Ismu memastikan masyarakat tidak perlu khawatir karena Ombudsman memiliki mekanisme perlindungan terhadap pelapor.
Ketentuan itu diatur dalam Pasal 24 ayat (2) Undang-Undang Nomor 37 Tahun 2008 tentang Ombudsman Republik Indonesia yang memberikan kewenangan kepada Ombudsman untuk merahasiakan identitas pelapor dalam kondisi tertentu.
"Kami mengimbau kepada pihak-pihak yang merasa dirugikan atau memiliki informasi terkait permasalahan ini untuk melapor kepada Ombudsman.
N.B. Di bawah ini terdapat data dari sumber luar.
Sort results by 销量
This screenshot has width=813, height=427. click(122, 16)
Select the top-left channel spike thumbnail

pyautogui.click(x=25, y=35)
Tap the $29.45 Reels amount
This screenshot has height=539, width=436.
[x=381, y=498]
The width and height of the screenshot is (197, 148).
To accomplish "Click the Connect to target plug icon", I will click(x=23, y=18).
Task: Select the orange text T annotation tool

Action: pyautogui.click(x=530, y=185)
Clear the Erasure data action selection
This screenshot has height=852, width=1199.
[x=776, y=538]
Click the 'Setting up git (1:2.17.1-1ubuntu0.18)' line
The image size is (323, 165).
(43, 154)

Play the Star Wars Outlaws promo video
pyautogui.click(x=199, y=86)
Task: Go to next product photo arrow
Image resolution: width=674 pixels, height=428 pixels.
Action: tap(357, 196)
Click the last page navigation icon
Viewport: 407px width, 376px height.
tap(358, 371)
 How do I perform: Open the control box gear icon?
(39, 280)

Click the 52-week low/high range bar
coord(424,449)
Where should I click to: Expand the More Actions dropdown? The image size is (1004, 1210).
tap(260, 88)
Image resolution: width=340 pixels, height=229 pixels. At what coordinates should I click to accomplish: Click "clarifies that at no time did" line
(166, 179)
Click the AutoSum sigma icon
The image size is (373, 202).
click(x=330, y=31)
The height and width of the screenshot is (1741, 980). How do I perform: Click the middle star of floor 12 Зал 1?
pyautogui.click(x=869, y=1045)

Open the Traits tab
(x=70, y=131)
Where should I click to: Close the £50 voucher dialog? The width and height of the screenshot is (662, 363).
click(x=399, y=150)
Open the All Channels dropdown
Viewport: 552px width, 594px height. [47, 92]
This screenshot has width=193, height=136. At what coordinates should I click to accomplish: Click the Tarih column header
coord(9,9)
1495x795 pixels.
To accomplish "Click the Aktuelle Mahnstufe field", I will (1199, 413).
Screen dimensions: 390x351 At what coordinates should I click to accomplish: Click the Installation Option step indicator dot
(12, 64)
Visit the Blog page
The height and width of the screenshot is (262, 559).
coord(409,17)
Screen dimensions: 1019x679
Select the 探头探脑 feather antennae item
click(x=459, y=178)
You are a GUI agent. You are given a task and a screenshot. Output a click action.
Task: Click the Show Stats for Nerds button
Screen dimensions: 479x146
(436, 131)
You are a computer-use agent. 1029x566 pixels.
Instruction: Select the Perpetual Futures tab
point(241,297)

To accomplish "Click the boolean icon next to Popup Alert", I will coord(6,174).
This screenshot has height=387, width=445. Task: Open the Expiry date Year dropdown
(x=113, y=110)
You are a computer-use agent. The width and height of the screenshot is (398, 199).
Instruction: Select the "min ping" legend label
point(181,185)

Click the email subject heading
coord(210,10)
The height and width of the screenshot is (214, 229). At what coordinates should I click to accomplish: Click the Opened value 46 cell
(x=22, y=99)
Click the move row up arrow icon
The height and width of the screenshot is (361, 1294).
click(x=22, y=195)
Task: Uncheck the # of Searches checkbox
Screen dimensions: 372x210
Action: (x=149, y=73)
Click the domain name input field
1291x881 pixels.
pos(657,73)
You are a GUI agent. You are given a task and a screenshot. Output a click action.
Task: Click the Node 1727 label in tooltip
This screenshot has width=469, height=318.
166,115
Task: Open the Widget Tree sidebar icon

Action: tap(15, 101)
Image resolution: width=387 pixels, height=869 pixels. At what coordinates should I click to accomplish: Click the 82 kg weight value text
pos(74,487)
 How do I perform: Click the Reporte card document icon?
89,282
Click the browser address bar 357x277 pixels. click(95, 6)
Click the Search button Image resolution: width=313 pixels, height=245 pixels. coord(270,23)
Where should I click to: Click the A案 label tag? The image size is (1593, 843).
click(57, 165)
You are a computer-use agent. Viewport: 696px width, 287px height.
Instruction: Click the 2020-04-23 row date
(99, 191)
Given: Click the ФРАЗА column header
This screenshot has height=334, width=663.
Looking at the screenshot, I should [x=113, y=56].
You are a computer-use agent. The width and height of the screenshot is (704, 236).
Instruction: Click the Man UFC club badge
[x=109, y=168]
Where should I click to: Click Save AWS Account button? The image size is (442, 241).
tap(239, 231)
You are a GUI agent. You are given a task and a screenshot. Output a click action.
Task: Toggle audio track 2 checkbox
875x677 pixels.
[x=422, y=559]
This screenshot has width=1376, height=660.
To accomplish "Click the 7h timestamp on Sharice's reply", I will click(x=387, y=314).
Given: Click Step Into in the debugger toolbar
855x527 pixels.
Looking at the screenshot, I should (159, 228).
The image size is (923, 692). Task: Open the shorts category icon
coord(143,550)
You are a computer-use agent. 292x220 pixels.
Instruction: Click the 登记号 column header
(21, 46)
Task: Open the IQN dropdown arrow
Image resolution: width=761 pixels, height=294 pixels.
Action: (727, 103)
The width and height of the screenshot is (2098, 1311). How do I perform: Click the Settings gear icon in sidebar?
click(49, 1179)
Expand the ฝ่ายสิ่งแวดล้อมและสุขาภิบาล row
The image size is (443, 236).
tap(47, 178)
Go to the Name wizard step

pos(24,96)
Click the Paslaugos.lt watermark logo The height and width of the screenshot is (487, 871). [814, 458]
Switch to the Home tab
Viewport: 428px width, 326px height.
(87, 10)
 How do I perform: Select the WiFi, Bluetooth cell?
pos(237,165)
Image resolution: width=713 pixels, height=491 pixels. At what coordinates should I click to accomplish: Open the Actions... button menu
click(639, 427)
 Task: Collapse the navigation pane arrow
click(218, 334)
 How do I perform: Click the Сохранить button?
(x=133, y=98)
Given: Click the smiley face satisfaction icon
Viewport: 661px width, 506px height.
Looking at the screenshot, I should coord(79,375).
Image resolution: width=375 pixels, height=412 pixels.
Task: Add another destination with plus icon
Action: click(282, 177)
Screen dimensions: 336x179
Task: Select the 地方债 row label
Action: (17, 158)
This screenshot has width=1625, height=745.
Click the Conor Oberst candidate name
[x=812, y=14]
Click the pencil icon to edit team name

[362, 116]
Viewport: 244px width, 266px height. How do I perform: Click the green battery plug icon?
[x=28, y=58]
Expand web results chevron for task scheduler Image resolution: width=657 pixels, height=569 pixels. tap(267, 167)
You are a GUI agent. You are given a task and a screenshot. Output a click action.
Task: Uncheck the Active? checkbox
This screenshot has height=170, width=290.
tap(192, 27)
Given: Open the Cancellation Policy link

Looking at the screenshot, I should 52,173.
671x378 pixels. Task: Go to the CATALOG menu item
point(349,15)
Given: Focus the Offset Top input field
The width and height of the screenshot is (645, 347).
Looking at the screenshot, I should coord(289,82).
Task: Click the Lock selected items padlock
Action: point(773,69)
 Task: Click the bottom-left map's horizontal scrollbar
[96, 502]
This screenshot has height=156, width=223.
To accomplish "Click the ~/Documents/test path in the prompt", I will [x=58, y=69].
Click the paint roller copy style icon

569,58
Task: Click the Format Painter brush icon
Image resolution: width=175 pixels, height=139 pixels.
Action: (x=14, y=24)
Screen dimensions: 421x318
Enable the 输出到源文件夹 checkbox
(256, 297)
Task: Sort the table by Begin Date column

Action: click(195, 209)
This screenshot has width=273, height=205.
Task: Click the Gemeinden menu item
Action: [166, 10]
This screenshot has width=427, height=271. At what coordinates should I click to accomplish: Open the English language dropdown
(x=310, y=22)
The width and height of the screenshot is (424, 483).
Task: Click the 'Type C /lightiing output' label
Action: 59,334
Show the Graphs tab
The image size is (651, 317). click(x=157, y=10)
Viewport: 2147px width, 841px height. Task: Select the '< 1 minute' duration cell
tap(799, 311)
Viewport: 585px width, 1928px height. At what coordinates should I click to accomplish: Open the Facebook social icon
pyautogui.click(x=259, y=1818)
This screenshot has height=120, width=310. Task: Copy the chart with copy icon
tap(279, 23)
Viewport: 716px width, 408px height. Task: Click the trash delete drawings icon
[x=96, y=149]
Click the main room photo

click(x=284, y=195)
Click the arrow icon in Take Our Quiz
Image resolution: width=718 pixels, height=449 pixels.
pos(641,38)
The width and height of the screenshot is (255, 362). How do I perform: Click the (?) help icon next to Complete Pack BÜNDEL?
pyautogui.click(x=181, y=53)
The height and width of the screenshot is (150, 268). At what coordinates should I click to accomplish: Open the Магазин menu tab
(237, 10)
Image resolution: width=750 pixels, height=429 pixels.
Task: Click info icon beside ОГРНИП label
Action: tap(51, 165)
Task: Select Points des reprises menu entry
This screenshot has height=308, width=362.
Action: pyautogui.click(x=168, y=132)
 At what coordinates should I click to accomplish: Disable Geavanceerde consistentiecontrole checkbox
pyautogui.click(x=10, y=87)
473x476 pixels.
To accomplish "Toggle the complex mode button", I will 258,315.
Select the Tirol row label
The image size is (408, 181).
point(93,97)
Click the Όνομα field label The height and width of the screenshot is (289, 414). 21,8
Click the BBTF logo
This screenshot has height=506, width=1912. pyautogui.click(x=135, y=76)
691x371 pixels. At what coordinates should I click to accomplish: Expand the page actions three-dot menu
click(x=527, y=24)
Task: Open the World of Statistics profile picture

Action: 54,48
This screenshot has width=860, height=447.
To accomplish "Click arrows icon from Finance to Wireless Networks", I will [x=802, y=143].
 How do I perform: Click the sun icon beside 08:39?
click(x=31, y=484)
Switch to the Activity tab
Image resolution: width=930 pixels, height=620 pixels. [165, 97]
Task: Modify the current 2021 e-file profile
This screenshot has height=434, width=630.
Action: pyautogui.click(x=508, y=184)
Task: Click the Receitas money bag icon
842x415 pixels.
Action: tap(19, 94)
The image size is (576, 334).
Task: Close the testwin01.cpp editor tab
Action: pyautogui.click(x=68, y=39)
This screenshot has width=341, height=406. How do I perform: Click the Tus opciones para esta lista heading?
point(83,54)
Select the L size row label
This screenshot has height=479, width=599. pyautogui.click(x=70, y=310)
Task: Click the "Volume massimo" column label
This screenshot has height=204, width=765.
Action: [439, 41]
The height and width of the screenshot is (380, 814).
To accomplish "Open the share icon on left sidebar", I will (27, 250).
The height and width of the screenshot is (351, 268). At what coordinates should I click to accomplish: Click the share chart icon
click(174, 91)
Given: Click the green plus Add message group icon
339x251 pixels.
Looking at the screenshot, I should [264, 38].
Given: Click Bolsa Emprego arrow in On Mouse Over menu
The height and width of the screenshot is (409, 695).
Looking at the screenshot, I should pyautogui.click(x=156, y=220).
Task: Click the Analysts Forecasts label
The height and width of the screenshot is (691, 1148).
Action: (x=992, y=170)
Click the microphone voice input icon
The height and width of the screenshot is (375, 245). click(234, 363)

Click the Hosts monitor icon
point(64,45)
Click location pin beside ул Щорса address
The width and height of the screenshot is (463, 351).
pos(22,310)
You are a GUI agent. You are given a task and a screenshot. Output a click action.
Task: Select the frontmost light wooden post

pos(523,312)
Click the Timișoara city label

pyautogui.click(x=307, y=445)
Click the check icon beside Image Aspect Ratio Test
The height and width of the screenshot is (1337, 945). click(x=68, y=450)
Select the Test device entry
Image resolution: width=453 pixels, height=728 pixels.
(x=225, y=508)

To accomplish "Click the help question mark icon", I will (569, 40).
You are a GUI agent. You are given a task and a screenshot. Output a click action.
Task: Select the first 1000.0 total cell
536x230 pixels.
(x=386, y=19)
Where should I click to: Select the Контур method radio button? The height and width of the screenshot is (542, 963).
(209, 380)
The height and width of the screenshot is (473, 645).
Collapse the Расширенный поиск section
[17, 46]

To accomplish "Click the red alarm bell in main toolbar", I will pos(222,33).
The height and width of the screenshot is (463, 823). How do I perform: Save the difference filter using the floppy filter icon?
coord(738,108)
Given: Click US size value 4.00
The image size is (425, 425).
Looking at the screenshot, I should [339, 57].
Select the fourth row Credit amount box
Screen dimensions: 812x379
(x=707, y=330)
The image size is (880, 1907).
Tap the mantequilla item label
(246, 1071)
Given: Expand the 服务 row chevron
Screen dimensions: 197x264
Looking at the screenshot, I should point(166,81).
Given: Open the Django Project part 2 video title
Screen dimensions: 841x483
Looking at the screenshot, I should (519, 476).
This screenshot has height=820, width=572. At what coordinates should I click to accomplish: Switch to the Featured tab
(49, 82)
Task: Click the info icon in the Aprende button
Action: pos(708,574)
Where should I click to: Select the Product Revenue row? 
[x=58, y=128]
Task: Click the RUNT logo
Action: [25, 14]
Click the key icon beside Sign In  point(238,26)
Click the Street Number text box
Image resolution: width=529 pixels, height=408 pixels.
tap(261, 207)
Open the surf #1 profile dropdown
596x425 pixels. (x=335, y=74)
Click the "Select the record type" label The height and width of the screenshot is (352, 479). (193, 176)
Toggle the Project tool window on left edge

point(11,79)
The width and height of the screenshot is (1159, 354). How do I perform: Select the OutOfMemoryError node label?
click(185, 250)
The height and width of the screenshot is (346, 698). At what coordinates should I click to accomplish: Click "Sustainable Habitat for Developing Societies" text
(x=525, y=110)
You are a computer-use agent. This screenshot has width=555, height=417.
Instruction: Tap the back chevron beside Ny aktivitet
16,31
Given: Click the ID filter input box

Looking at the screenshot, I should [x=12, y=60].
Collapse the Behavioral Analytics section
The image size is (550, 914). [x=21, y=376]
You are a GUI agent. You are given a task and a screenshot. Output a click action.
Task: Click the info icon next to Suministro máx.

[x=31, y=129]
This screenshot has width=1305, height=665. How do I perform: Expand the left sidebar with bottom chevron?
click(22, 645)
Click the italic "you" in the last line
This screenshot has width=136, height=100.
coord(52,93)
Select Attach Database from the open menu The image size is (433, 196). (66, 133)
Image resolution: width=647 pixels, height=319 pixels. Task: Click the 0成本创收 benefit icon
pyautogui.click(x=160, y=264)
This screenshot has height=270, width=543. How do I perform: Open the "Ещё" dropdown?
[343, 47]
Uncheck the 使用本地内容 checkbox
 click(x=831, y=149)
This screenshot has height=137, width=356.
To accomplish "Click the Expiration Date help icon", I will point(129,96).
Identitas pelapor dapat dirahasiakan sesuai ketentuan yang berlaku sehingga masyarakat dapat menyampaikan laporan tanpa rasa takut," jelasnya.
Lebih jauh, Ombudsman berharap polemik yang berkembang tidak mengganggu penyelenggaraan layanan pendidikan di Sulawesi Selatan.
Terlebih, sekolah-sekolah saat ini tengah memasuki tahapan penting dalam pelaksanaan Sistem Penerimaan Murid Baru (SPMB) Tahun 2026 yang membutuhkan kepemimpinan dan koordinasi yang optimal di setiap satuan pendidikan.
"Kami berharap permasalahan ini tidak mengganggu proses belajar-mengajar maupun pelaksanaan SPMB Tahun 2026. Sekolah harus tetap dapat memberikan pelayanan pendidikan secara optimal kepada masyarakat, sehingga hak-hak peserta didik tetap terlindungi," pungkas Ismu. (*)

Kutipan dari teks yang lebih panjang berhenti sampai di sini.